Moreover, the labour market of the last two or three decades, the specialist argues, “has been dysfunctional”. “We have boasted of regions of the country that had full employment, but these indicators are very precarious. What is the point of people being employed if at the end of the month they do not generate income to sustain a dignified life or a minimum wage, he asks.
María Isabel Remy, a researcher at the IEP, takes a similar view: “The country has had an impressive, enormous growth in GDP and average income. In this context, there has even been a systematic decrease in the percentage of the monetary poor. But not even with growth have we managed to eliminate monetary poverty,” he says. This economic growth, Remy points out, does not include the demand for adequate employment. “Growth does not incorporate new labour in a stable and satisfactory way, with access to all the benefits.
MARÍA ISABEL REMY: ECONOMIC GROWTH DOES NOT INCORPORATE NEW LABOUR, WITH ACCESS TO ALL THE BENEFITS”.

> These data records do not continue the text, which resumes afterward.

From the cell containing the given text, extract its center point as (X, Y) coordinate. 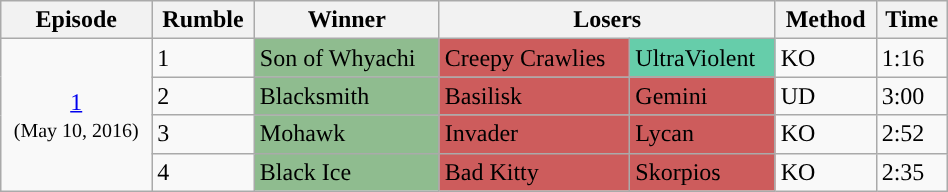
Mohawk (346, 134)
Lycan (702, 134)
Blacksmith (346, 96)
3:00 (912, 96)
Son of Whyachi (346, 58)
1 (204, 58)
3 (204, 134)
Episode (76, 20)
Bad Kitty (534, 172)
Skorpios (702, 172)
Gemini (702, 96)
Black Ice (346, 172)
UltraViolent (702, 58)
2:52 (912, 134)
Method (826, 20)
Creepy Crawlies (534, 58)
1(May 10, 2016) (76, 115)
4 (204, 172)
UD (826, 96)
Basilisk (534, 96)
Invader (534, 134)
1:16 (912, 58)
Time (912, 20)
Rumble (204, 20)
2 (204, 96)
2:35 (912, 172)
Losers (607, 20)
Winner (346, 20)
Output the (x, y) coordinate of the center of the cell containing the given text.  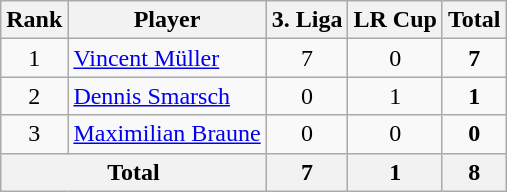
Rank (34, 20)
3. Liga (307, 20)
8 (474, 172)
Vincent Müller (167, 58)
2 (34, 96)
Player (167, 20)
Maximilian Braune (167, 134)
3 (34, 134)
Dennis Smarsch (167, 96)
LR Cup (395, 20)
Capture the cell that displays the provided text and extract its (x, y) central coordinate. 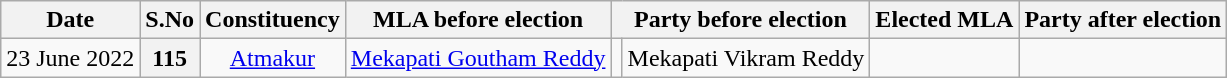
S.No (170, 20)
Elected MLA (944, 20)
Date (70, 20)
Mekapati Vikram Reddy (746, 58)
23 June 2022 (70, 58)
Party before election (740, 20)
Party after election (1123, 20)
Atmakur (273, 58)
Constituency (273, 20)
Mekapati Goutham Reddy (478, 58)
MLA before election (478, 20)
115 (170, 58)
Locate the cell with the specified text and output its (X, Y) center coordinate. 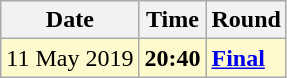
Round (246, 20)
Final (246, 58)
Time (172, 20)
20:40 (172, 58)
Date (70, 20)
11 May 2019 (70, 58)
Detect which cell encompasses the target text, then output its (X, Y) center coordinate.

She also highlights the case of Ica and its economic growth due to agribusiness. “There were jobs, yes, they had improved, too. But the agribusiness workers took to the roads in December 2020, because they were living in deplorable conditions. Poor living conditions,” says Remy. O also highlights the migratory phenomenon of the return of almost 250,000 Peruvians from the cities to the countryside, as a sign of the precariousness of the economic boom.

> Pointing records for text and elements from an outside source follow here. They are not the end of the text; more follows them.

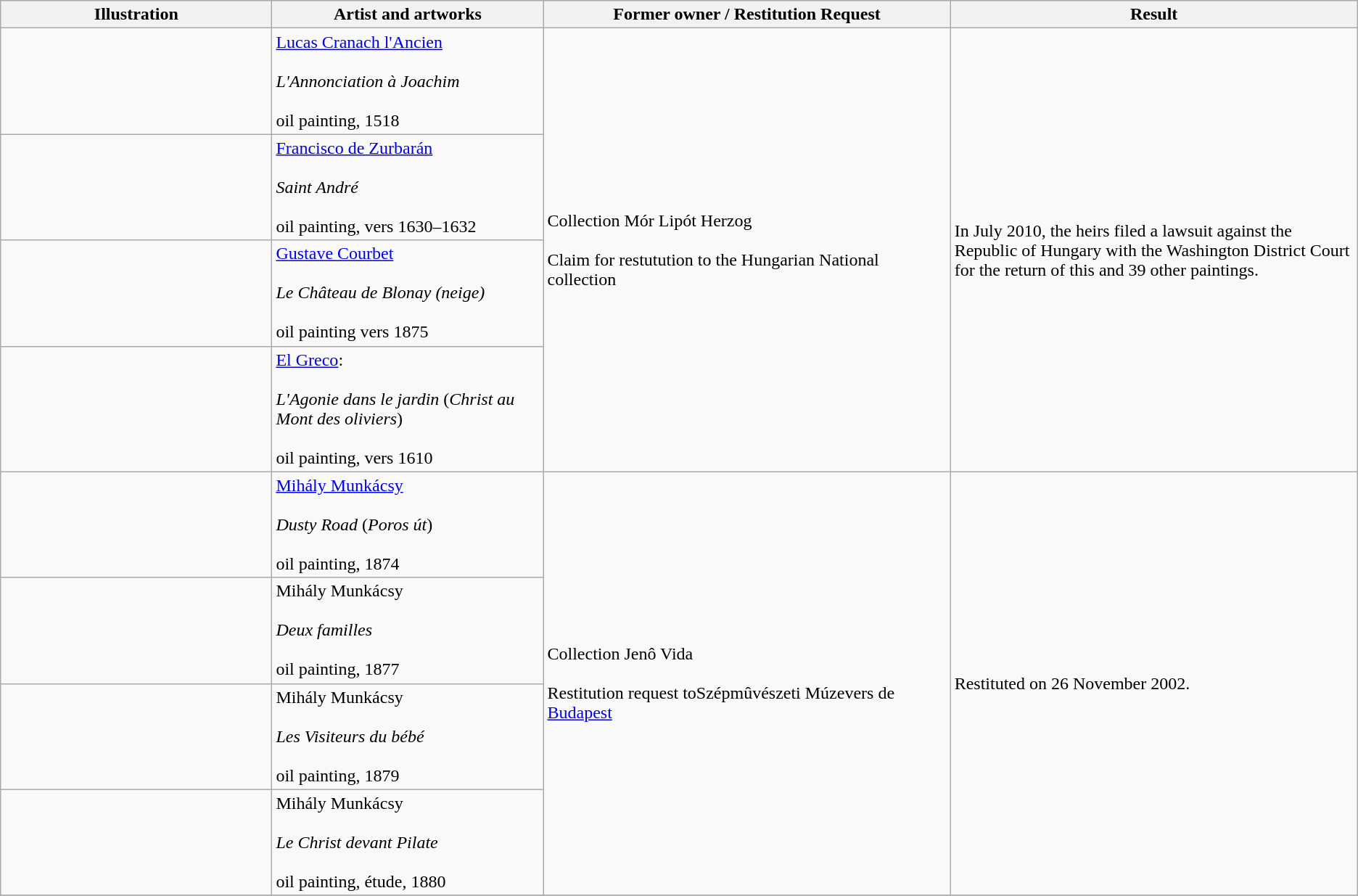
Former owner / Restitution Request (747, 15)
El Greco:L'Agonie dans le jardin (Christ au Mont des oliviers)oil painting, vers 1610 (408, 409)
Mihály MunkácsyLes Visiteurs du bébé oil painting, 1879 (408, 736)
Mihály MunkácsyDusty Road (Poros út)oil painting, 1874 (408, 524)
Gustave CourbetLe Château de Blonay (neige)oil painting vers 1875 (408, 293)
Collection Jenô VidaRestitution request toSzépmûvészeti Múzevers de Budapest (747, 683)
Restituted on 26 November 2002. (1153, 683)
Mihály MunkácsyDeux familles oil painting, 1877 (408, 630)
Collection Mór Lipót HerzogClaim for restutution to the Hungarian National collection (747, 250)
Result (1153, 15)
Artist and artworks (408, 15)
Mihály MunkácsyLe Christ devant Pilate oil painting, étude, 1880 (408, 842)
Francisco de ZurbaránSaint Andréoil painting, vers 1630–1632 (408, 187)
Lucas Cranach l'AncienL'Annonciation à Joachimoil painting, 1518 (408, 81)
Illustration (136, 15)
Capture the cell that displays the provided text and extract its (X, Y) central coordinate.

“The people who left because they were living in a very precarious situation, could earn higher incomes, and even not be counted as poor,” she says. “But they were living with their necks in a noose, or, as we say, splashing around in the mud”.
On the other hand, the study Why people stay poor, by Clare Balboni, Oriana Bandiera, Robin Burgess, Maitreesh Ghatak and Anton Heil needs to be tested in other settings to see if it can be generalised or not. However, the researchers do advise investing in the poorest people. Not necessarily “physical capital”, but also human capital, university education, job training. These investments are the ones that have a big impact on anyone’s life.
“This paper highlights the importance of expanding opportunities for the poor. It highlights the need to rethink our approach to tackling global poverty and, in particular, the critical importance of focusing on welfare policies that change the work activities of the poor,” the research reads.